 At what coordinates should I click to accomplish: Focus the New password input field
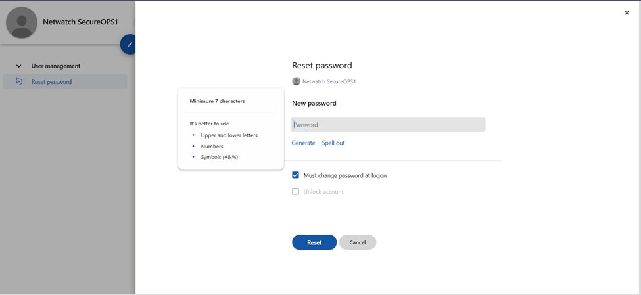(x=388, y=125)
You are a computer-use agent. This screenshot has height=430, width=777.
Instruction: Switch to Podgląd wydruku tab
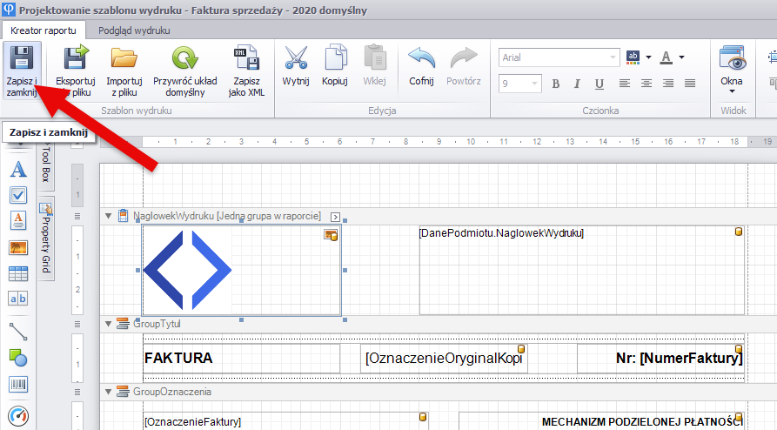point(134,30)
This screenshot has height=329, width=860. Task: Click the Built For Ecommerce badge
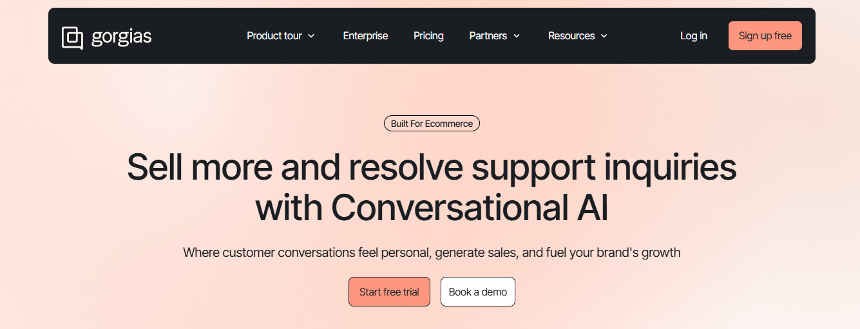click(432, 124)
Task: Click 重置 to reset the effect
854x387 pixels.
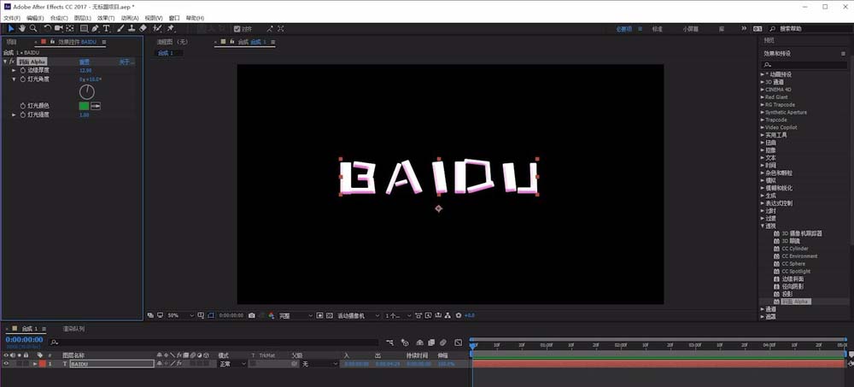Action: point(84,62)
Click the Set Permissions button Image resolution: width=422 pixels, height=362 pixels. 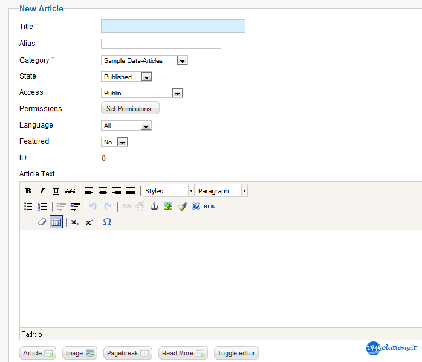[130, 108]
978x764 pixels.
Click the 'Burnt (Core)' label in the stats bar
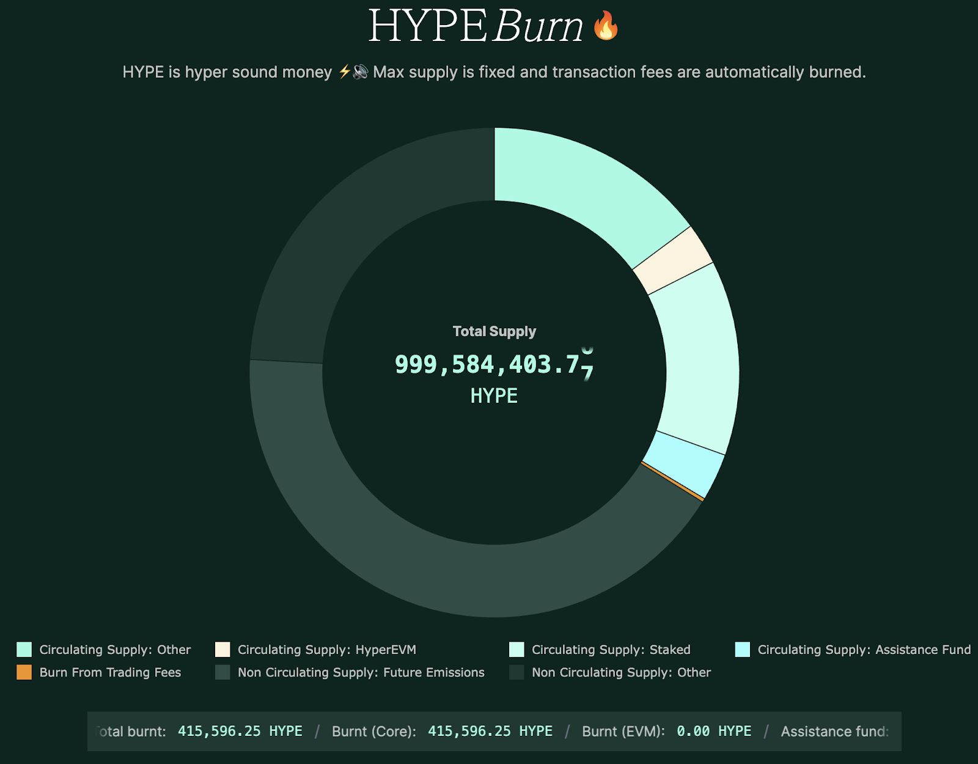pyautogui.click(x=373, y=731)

Task to complete:
Retype, word for word, only the line holding "978x764 pixels." and the lines after it through the final line of the listing above, and leave every picture out.

Response area:
978x764 pixels.
Click the 'Burnt (Core)' label in the stats bar
pyautogui.click(x=373, y=731)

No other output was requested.